È scomparsa a Roma Anna Laura Braghetti, già appartenente alla colonna romana delle Brigate Rosse e coinvolta nel sequestro e nell’uccisione di Aldo Moro.
Davanti alla morte di una persona si impone sempre un sentimento di umana pietà. Braghetti scelse di militare in un’organizzazione terroristica che colpì lo Stato democratico, causò la morte di servitori della Repubblica e lasciò ferite ancora aperte in molte famiglie.
Con la sua scomparsa si chiude un’altra possibile via di conoscenza su una delle pagine più controverse della storia repubblicana. Ogni volta che viene meno chi ha avuto un ruolo diretto negli anni del terrorismo, si riduce la possibilità di aggiungere un frammento di verità a un quadro che, sul caso Moro come su altri episodi, resta incompleto.

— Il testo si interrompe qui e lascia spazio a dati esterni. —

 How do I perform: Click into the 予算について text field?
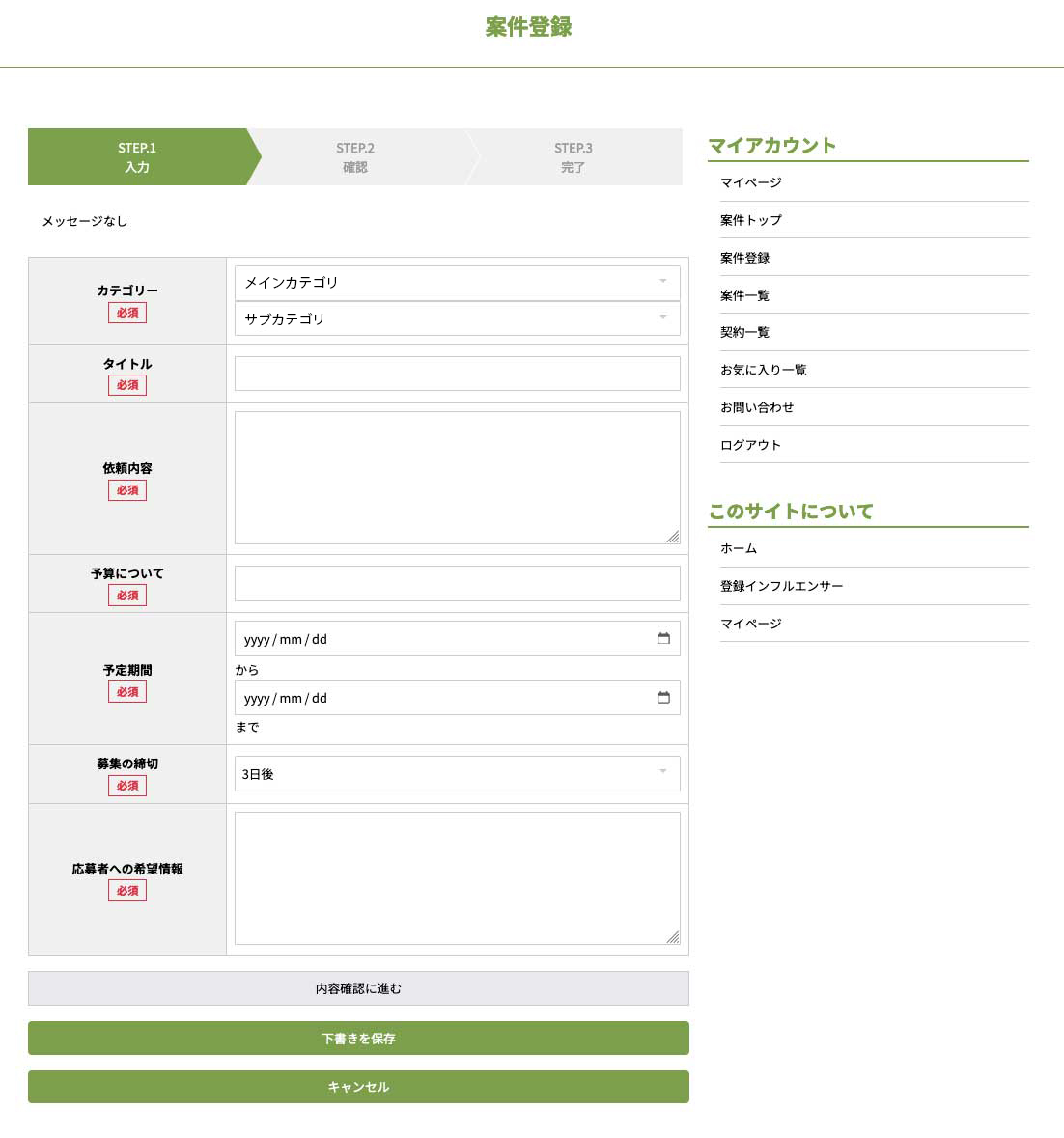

Nel corso degli anni Anna Laura Braghetti ha raccontato la propria esperienza, soprattutto con il libro “Il prigioniero”, offrendo una testimonianza unica su ciò che avvenne nell’appartamento di via Montalcini e mostrando di essere consapevole della gravità di quelle scelte.
Tuttavia, questo lavoro di narrazione non ha colmato il bisogno, sentito dalle vittime e dai loro familiari, di un pieno riconoscimento del dolore inflitto e di tutte le responsabilità. Per questo la sua scomparsa ci ricorda quanto sia ancora necessario che chi ha vissuto quegli anni parli con chiarezza, senza zone d’ombra, perché la memoria delle vittime venga finalmente onorata fino in fondo.

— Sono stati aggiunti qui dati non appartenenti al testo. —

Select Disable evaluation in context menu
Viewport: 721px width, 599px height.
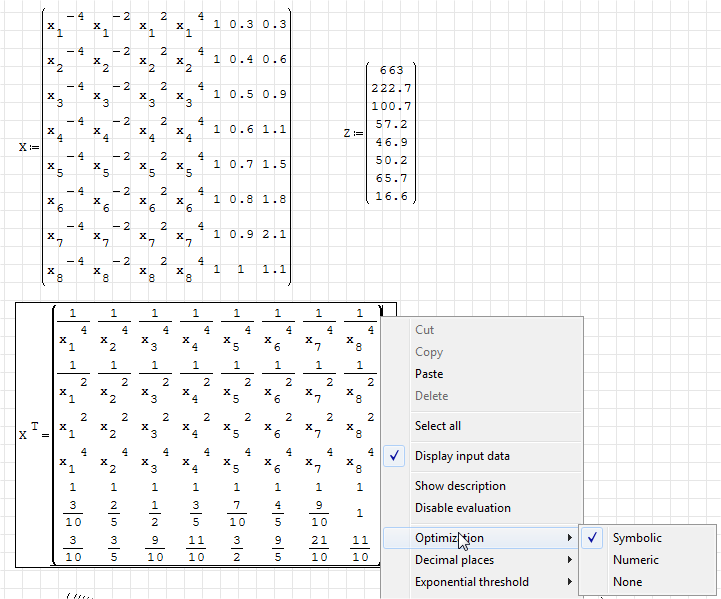tap(462, 508)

Per noi che rappresentiamo le vittime del terrorismo e i loro familiari, la verità non è un esercizio di archivio: è una forma di giustizia. Senza verità piena non c’è reale riconoscimento del torto subito, non c’è educazione civile delle nuove generazioni, non c’è autentica memoria pubblica. Il tempo che passa non giustifica il silenzio; anzi, lo rende più pesante. La pietà per la persona scomparsa, dunque, va di pari passo con la fermezza della memoria.
Restiamo accanto a chi fu colpito da quella stagione di violenza – alle famiglie, alle scorte, a chi ha perso un padre, una madre, un coniuge in nome di un’ideologia armata – e ribadiamo che l’Italia deve poter conoscere tutto ciò che è conoscibile su quelle vicende.
La morte di Anna Laura Braghetti è un promemoria severo: i protagonisti di quegli anni stanno uscendo di scena, ma le domande delle vittime restano. E noi continueremo a farle.
Allo stesso tempo, davanti alla fine di una vita, ci fermiamo in silenzio. Ogni persona è più delle scelte che ha compiuto. A chi oggi la piange va il nostro pensiero. Che questa morte sia almeno occasione perché si rafforzi il rifiuto della violenza e cresca, nel Paese, il desiderio di verità e di giustizia per tutte le vittime del terrorismo.